Before attempting this problem, you should be comfortable with:

Binary Search - The optimal solutions use binary search to achieve O(log n) time complexity
Arrays - Understanding array indexing and how rotation affects a sorted array
Sorted Array Properties - Recognizing how a rotated sorted array forms two sorted subarrays

1. Brute Force

Intuition

The simplest way to search for a value in an array is to check every element one by one.
If we find the target, we return its index.
If we reach the end without finding it, the target is not present.

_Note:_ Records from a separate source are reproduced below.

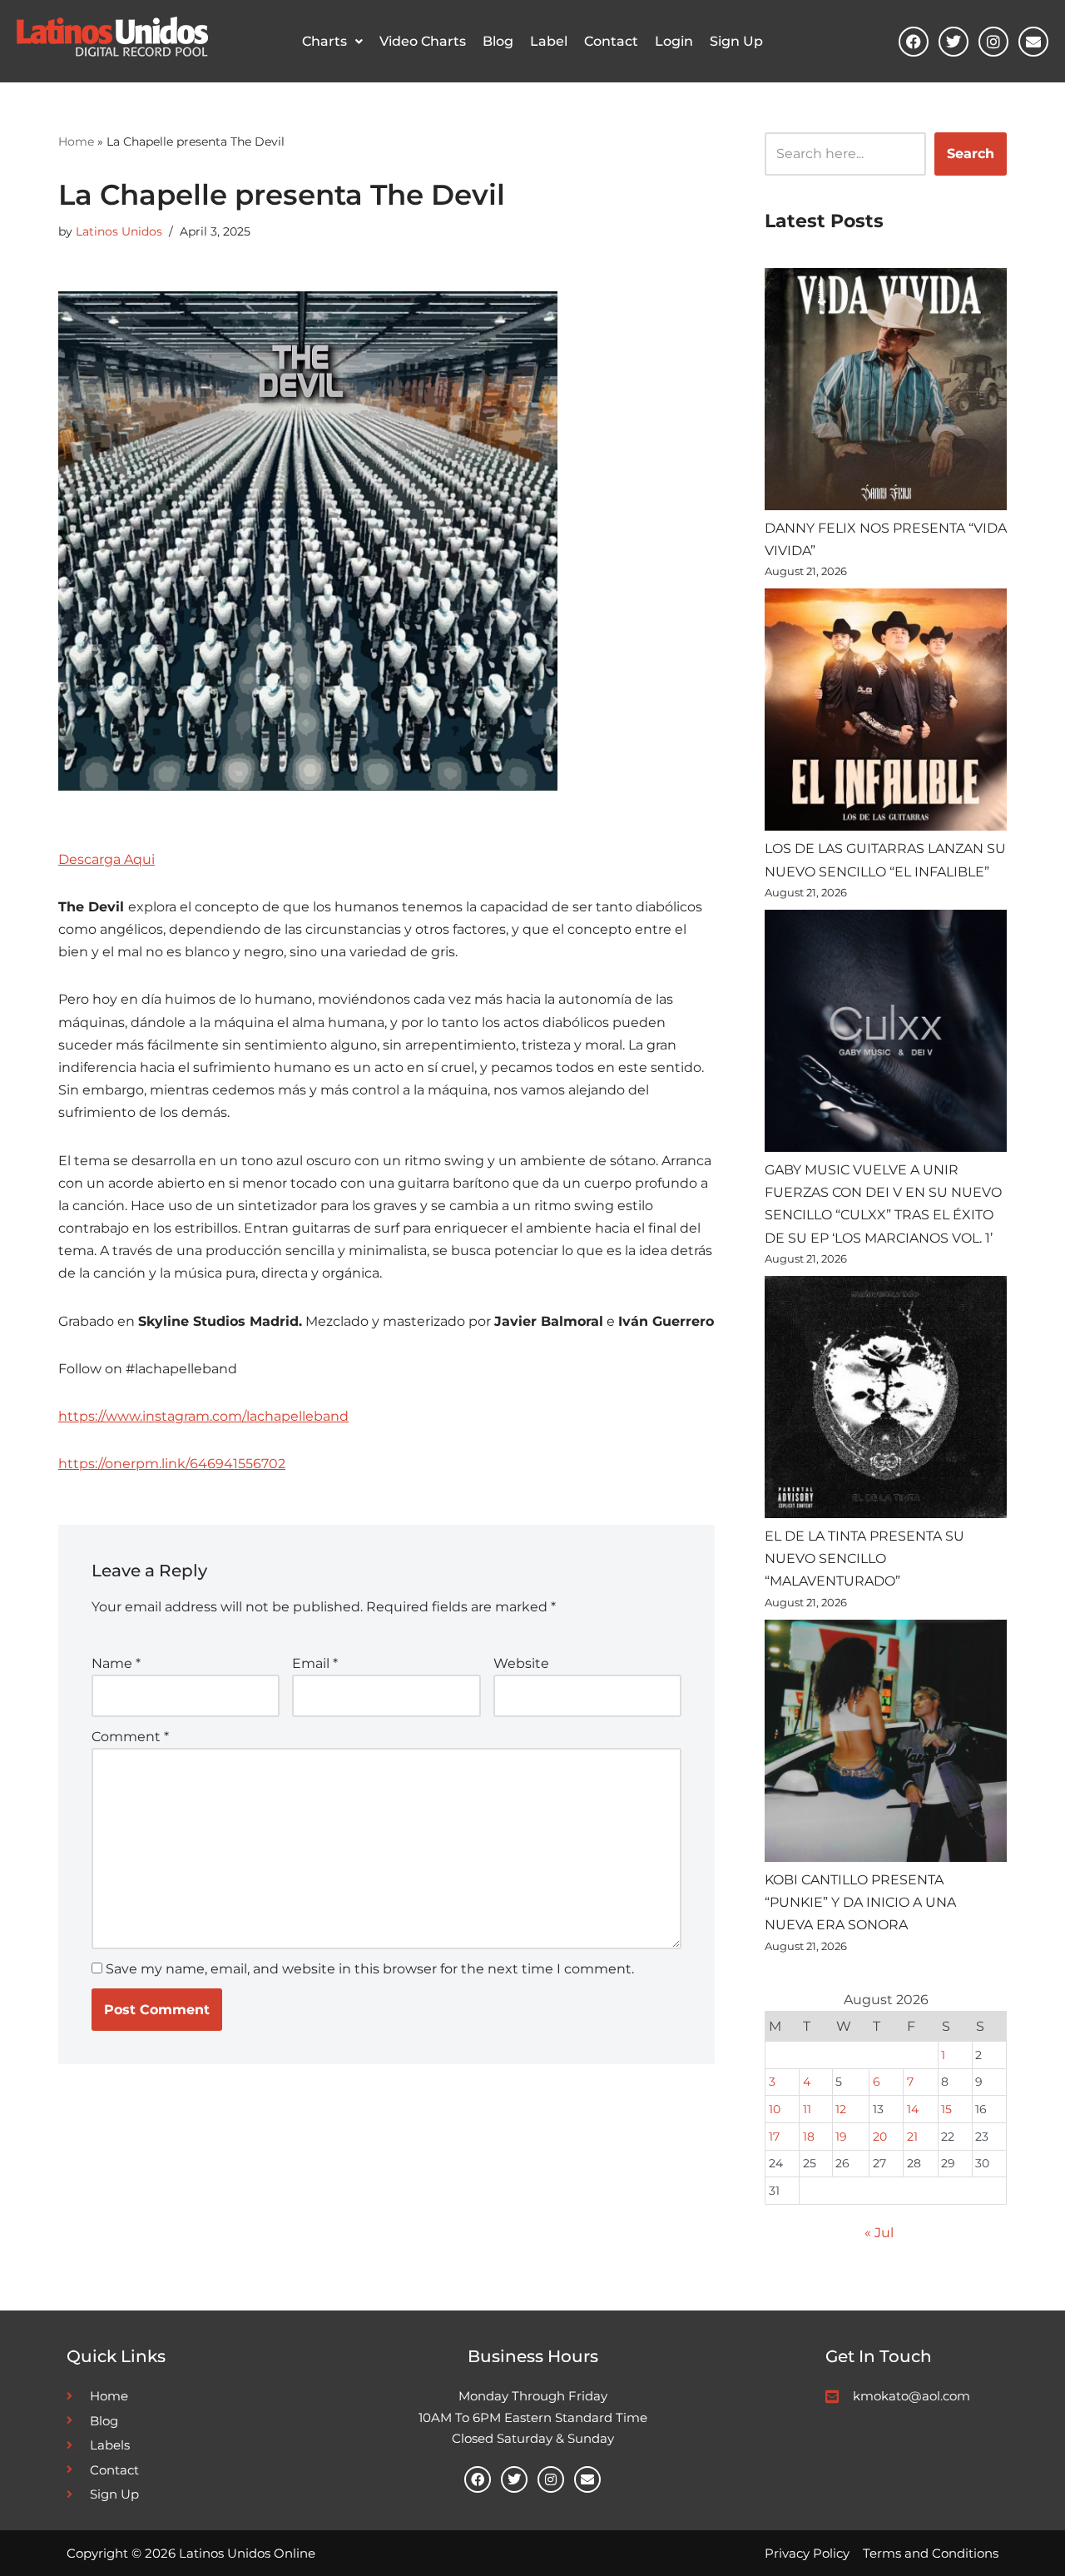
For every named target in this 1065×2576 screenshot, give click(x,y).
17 (774, 2136)
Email (315, 1663)
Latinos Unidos (119, 231)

This method always works, but it's not efficient for large arrays.

Algorithm

Loop through the array from left to right.
For each index, compare the element with the target.
If they match, return that index.
If the loop finishes without a match, return -1.

class Solution:
    def search(self, nums: List[int], target: int) -> int:
        for i in range(len(nums)):
            if nums[i] == target:
                return i
        return -1

class Solution {
    public int search(int[] nums, int target) {
        for (int i = 0; i < nums.length; i++) {
            if (nums[i] == target) {
                return i;
            }
        }
        return -1;
    }
}

class Solution {
public:
    int search(vector<int>& nums, int target) {
        for (int i = 0; i < nums.size(); i++) {
            if (nums[i] == target) {
                return i;
            }
        }
        return -1;
    }
};

class Solution {
    /**
     * @param {number[]} nums
     * @param {number} target
     * @return {number}
     */
    search(nums, target) {
        for (let i = 0; i < nums.length; i++) {
            if (nums[i] == target) {
                return i;
            }
        }
        return -1;
    }
}

public class Solution {
    public int Search(int[] nums, int target) {
        for (int i = 0; i < nums.Length; i++) {
            if (nums[i] == target) {
                return i;
            }
        }
        return -1;
    }
}

class Solution {
    fun search(nums: IntArray, target: Int): Int {
        for (i in nums.indices) {
            if (nums[i] == target) {
                return i
            }
        }
        return -1
    }
}

class Solution {
    func search(_ nums: [Int], _ target: Int) -> Int {
        for i in 0..<nums.count {
            if nums[i] == target {
                return i
            }
        }
        return -1
    }
}

Time & Space Complexity

Time complexity: $O(n)$
Space complexity: $O(1)$

2. Binary Search

Intuition

A rotated sorted array is basically two sorted subarrays joined together.
So the idea is:

Find the pivot — the index of the smallest element.
This tells us where the rotation happened.
After finding the pivot, the array becomes:
- A sorted left half
- A sorted right half
Now we can perform a normal binary search on the correct half where the target could lie.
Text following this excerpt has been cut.